Metin Parçası ::
Edeple Gelen Ebedi Kazançlar

İslâm ahlâkının mühim bir bölümünü teşkil eden hizmet, nefsin hodgâmlığından kurtularak diğergâm bir ruhla mahlûkâta yönelmek sûretiyle Allâh’ın rızâsını aramaktır.

Dünyevî menfaat elde etme düşüncesinden uzak, sırf Allah rızâsı için îfâ edilen her samimî hizmet, hakîkatte Rabbe vuslat arayış ve iştiyâkının davranışlara aksetmiş bir ifâdesidir. Yani bir müslüman için hizmet, son derece mühim ve fazîletli bir vazifedir. Lâkin hizmetlerin belli âdâb ve ölçüler dâhilinde yapılması zarûrîdir. Zira âdâbına riâyet etmeden yapılan bir hizmetten hayır umulamaz.

HİZMETTE EDEP HİZMETTEN DAHA MÜHİMDİR

Do­la­yı­sıy­la bü­tün hiz­met­ler, mâ­hi­yet ve key­fi­yet iti­bâ­rıyla en mü­kem­mel bir sû­ret­te îfâ edil­me­li­dir. Yani ge­rek mad­dî, ge­rek­se mâ­ne­vî hiz­met­le­rin îfâ­sın­da gös­te­ri­len gay­ret ehem­mi­yet­li ol­du­ğu gi­bi, on­la­rın han­gi kal­bî key­fi­yet ve se­vi­ye ile ya­pıl­dı­ğı da pek mü­him­dir. Zira hiz­me­tin be­re­ket­li ve Hak ka­tın­da mak­bûl ola­bil­me­si, an­cak bu­na bağ­lı­dır.

Veri Satırları ::

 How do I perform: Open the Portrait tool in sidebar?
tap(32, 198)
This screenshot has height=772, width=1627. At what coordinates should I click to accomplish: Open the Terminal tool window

İstenen :: Hizmette edep konusunu işleyen metni, başlıklarıyla birlikte, hiçbir değişiklik yapmadan baştan sona yeniden yazın.

Çözüm ::
Edeple Gelen Ebedi Kazançlar

İslâm ahlâkının mühim bir bölümünü teşkil eden hizmet, nefsin hodgâmlığından kurtularak diğergâm bir ruhla mahlûkâta yönelmek sûretiyle Allâh’ın rızâsını aramaktır.

Dünyevî menfaat elde etme düşüncesinden uzak, sırf Allah rızâsı için îfâ edilen her samimî hizmet, hakîkatte Rabbe vuslat arayış ve iştiyâkının davranışlara aksetmiş bir ifâdesidir. Yani bir müslüman için hizmet, son derece mühim ve fazîletli bir vazifedir. Lâkin hizmetlerin belli âdâb ve ölçüler dâhilinde yapılması zarûrîdir. Zira âdâbına riâyet etmeden yapılan bir hizmetten hayır umulamaz.

HİZMETTE EDEP HİZMETTEN DAHA MÜHİMDİR

Do­la­yı­sıy­la bü­tün hiz­met­ler, mâ­hi­yet ve key­fi­yet iti­bâ­rıyla en mü­kem­mel bir sû­ret­te îfâ edil­me­li­dir. Yani ge­rek mad­dî, ge­rek­se mâ­ne­vî hiz­met­le­rin îfâ­sın­da gös­te­ri­len gay­ret ehem­mi­yet­li ol­du­ğu gi­bi, on­la­rın han­gi kal­bî key­fi­yet ve se­vi­ye ile ya­pıl­dı­ğı da pek mü­him­dir. Zira hiz­me­tin be­re­ket­li ve Hak ka­tın­da mak­bûl ola­bil­me­si, an­cak bu­na bağ­lı­dır.